President Claire Van Ummersen reported that a couple of weeks ago the Graduate Funding Commission met in Columbus. On Monday the Higher Education Funding Commission met at the Board of Regents. Part of our task on Monday was to review some of the FY 2000-2001 budget items and issues. We started off reviewing Access Challenge as it related to the reduced rate of growth and now a roll-back in instructional general fees in the two-year sector. Also, we looked at the State share for two-year campuses approaching the share for all campuses. The good news is that with the money that went into Access this past biennium, the community college component has actually dropped lower than the four-year schools. Where the community colleges were approximately 180 percent off the national benchmark, they are now somewhere close to 125 percent so they are approaching the national average. The four-year institutions are about 130 percent off the national average. So, at this point, there should be no Access money going into the community colleges. Some of the technical colleges are a little away from that and also the universities that have regional campuses are about 190 percent away from the benchmark. She indicated that she felt there is going to be a battle because the campuses that have a main campus and regional campuses can use those dollars anywhere in the system. So we have to deal with the issue of fairness. The Regents would like to do another round of Access funding for the two-year sector. She pointed out to her colleagues at the IUC meeting yesterday that the original arrangement that was cut between the two and four-year schools in the Funding Commission was that once the two-year schools reached the same percentage deficit from the national benchmark, then both the two and four-year schools would progress together. So we need to make that point very directly.

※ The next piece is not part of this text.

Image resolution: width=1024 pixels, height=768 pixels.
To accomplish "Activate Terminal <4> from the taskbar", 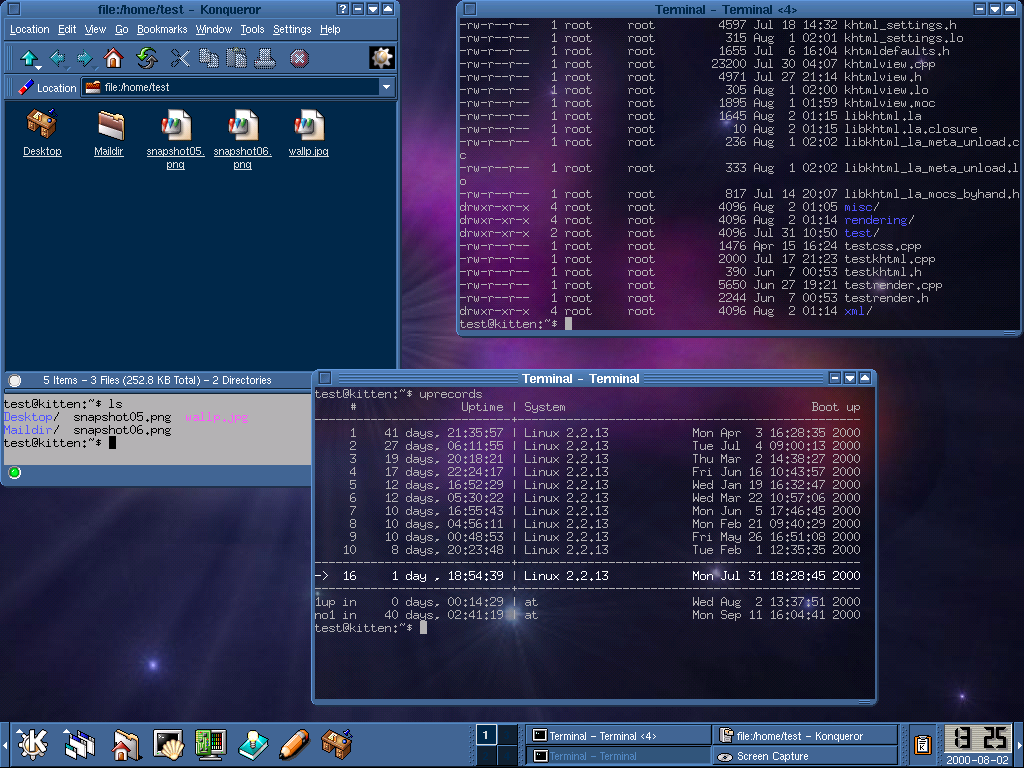I will pyautogui.click(x=617, y=736).
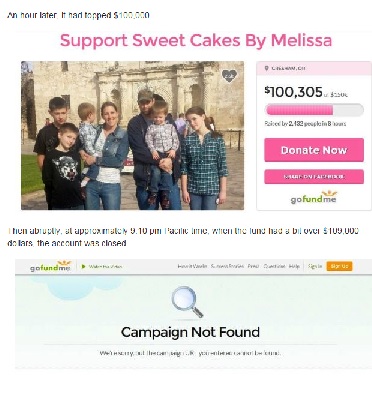372x395 pixels.
Task: Click the magnifying glass icon above Campaign Not Found
Action: pyautogui.click(x=187, y=302)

President Van Ummersen noted that the second issue concerning the Access Challenge was whether it should be moved into the instructional subsidy. Remember, this is tied to enrollment and tuition and the original discussion was always that after a certain length of time, it will be folded into the instructional subsidy. At this general funding commission, we have not only people from the Governor's Office, but also representation from the legislative branch from both the House and the Senate. The advice that came was that we might not wish to fold it into subsidy because it is something that is liked very much by the Legislature and it has been something that has helped us to gain additional dollars. One of the decisions that will have to be made as we try to deal with the 2001-2002 budget will be what position we are going to take about folding Access into the instructional subsidy.

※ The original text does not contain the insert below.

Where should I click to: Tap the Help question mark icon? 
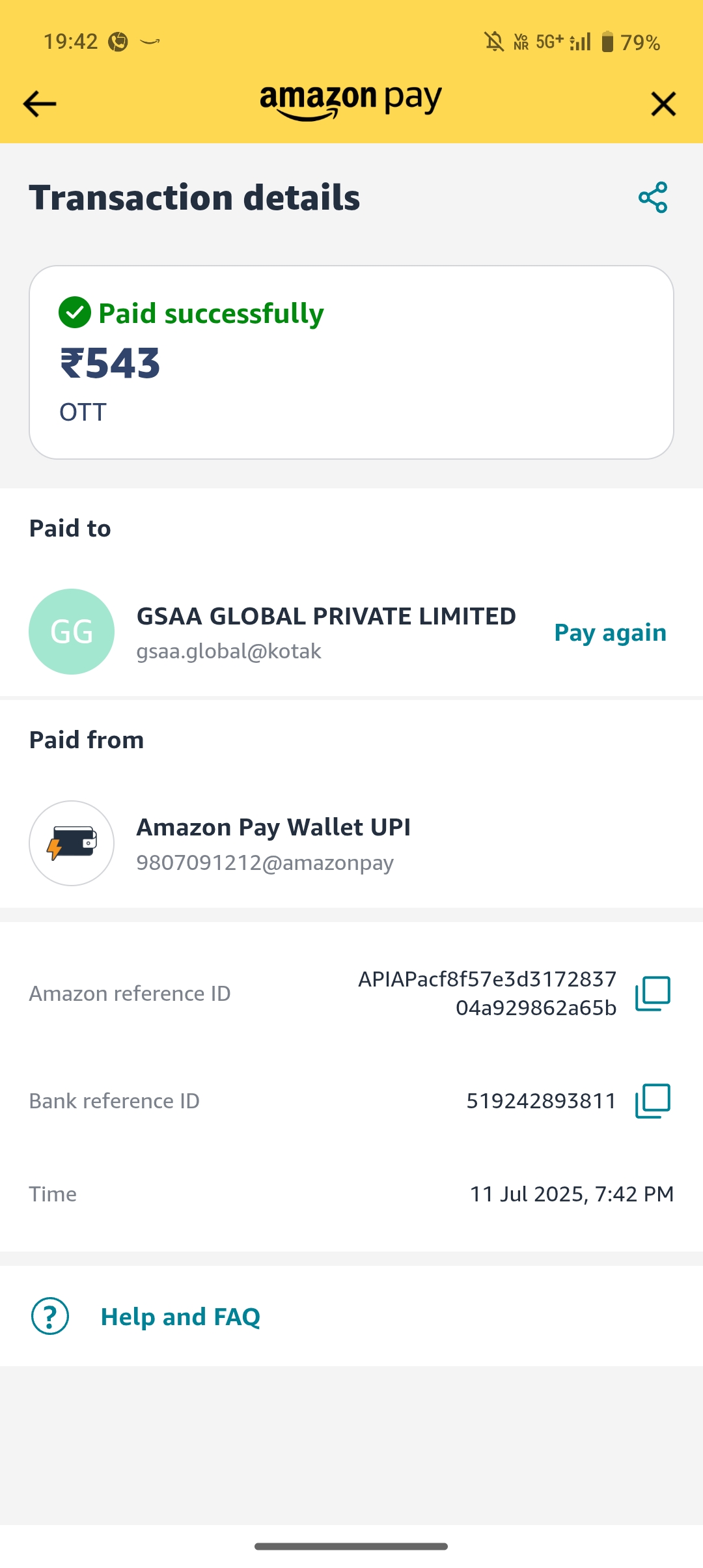tap(50, 1316)
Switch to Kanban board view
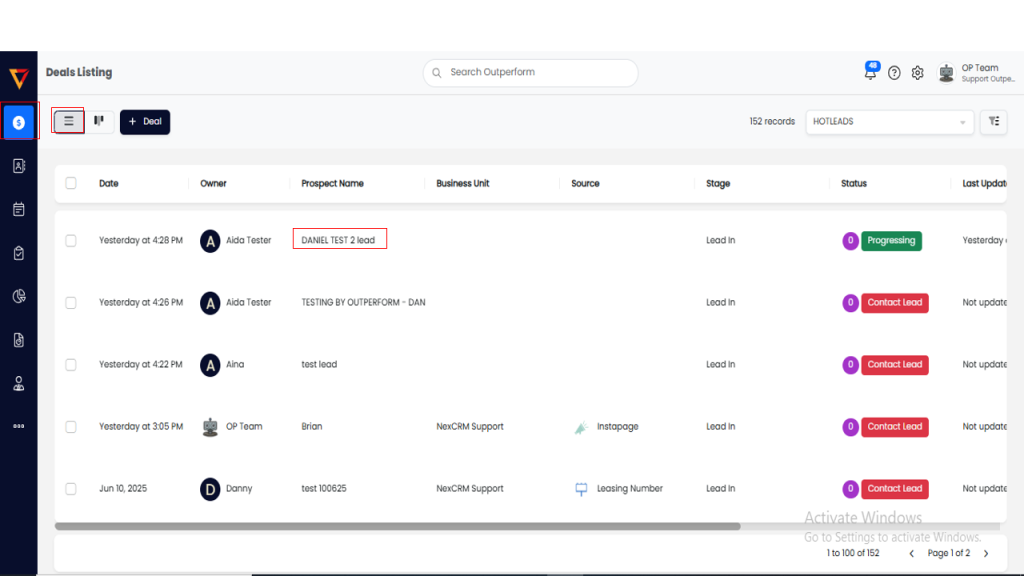This screenshot has height=576, width=1024. (x=99, y=121)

President Van Ummersen reported they also looked at the Research Challenge. The Research Challenge dollars were also increased but there were additional strings placed on them. There was also, in the second year of the biennium, a $5 Million amount put in for Eminent Scholars. The guidelines for both the incentive fund competition which is part of the Research Challenge and the Ohio Eminent Scholars, have been worked on by RACGS which is the Graduate Commission that meets and approves all graduate programs. They developed three categories. One, economic development of Ohio. The objective here is to insist that the State of Ohio compete more aggressively in the knowledge based economy as well as to enhance Ohio's per capita income and per capita share of federal research support. They will be developing indicators that will help them to evaluate proposals that come from the campus. The second area is to strengthen Ohio's system of K-12 education in order to optimize K-12 learning. There will be a different set of criteria for those proposals. The third area is improving public safety and health. They are talking about enhancing public health, public safety, and the quality of the environment. So, there will be a third set of criteria for those proposals that will move forward.

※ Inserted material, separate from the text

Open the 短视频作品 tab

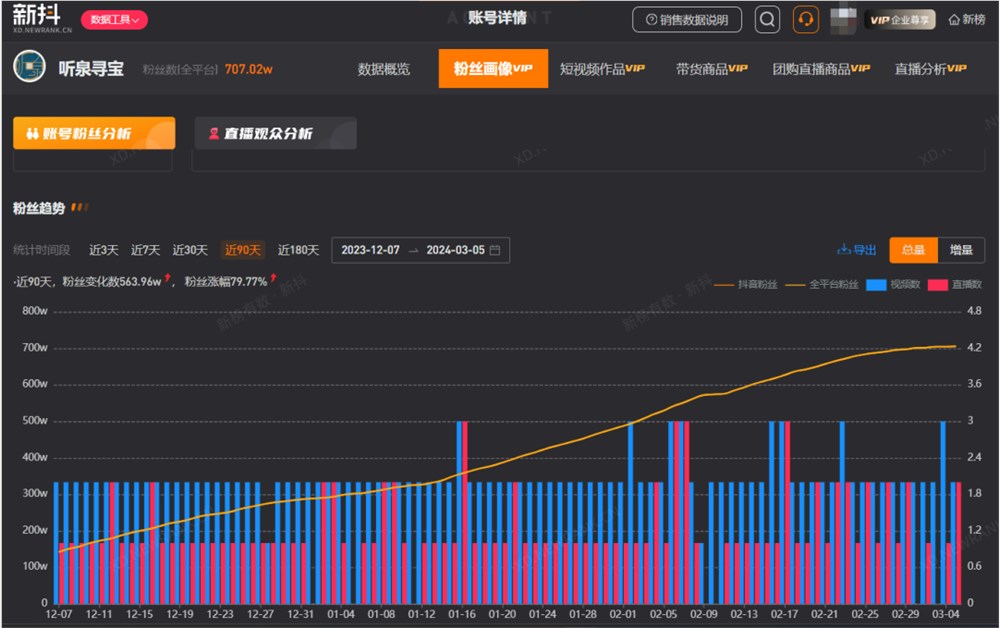point(602,69)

President Van Ummersen commented that the whole problem of deciding critical State needs is one that the different groups are now working on and we are going to see more and more of the dollars that are available though these funding pots being tied to critical State needs. In the Graduate Funding Commission, we are continuing to look at the Masters funding formula. There is a great deal of interest on the part of at least one member of the Regents staff to divide up the way in which we look at the funding formula for Masters. The Masters formula is now based strictly on enrollment. It has been proposed that we look at dividing that into three components. One piece will continue to be enrollment driven. A second piece would be tied to State needs, and further, that they would look at whether the students that graduate actually stay in Ohio and work in Ohio. Third, they would somehow take into account, and none of us understands this one, sponsored research and other activities. We have no idea what that means. But we have been asked, as a part of the Graduate Funding Commission, to consider these issues and to consider whether, in fact, we would want to move in that direction.

President Van Ummersen commented on the FY 2002-2003 operating budget. They are trying to deal with what the fees might be as we move this budget to the Legislature for Fall 2000. They have suggsted focusing on three areas: high impact investment, K-12 student achievement, and building Ohio's twenty-first century economy. There was some initial discussion about what that would mean. Concern was expressed that there is more money being put in the Challenges than in Subsidy. One of the things that we are all starting to experience is that as more money goes into the Challenges, we have a shrinking base to our operating budgets to run the campuses because the money is targeted and we can't move it. That issue is going to be an issue at both the Graduate Funding Commission and the larger Funding Commission that deals with the budget.

Dr. Barbara Green wondered whether CSU is taking any steps to try to have a committee which might position this University to be competitive for Research Challenge funds and scholar competitions. Obviously, it is a lot easier for Ohio State to get these funds. President Van Ummersen replied that we need to get every bit of that money that we can. They are going to loosen up some of the definitions around Research Challenge so that it may not be just federal research money. A lot of the money that comes into education is not federal money. It is State dollars and foundation dollars. Right now, we have a fair amount of that, so it may actually help us a little bit if they do free up the definition. But, the answer is yes, we do need to think about what kind of donors we have out there that might be willing to give us something that would be matched. Matching on the Eminent Scholars can go as high as $750,000 and it has to be matched dollar for dollar. So, we would have to get a $750,000 contribution. We might have one of those coming, and, we may be able to do something, but there will be fierce competition for those dollars.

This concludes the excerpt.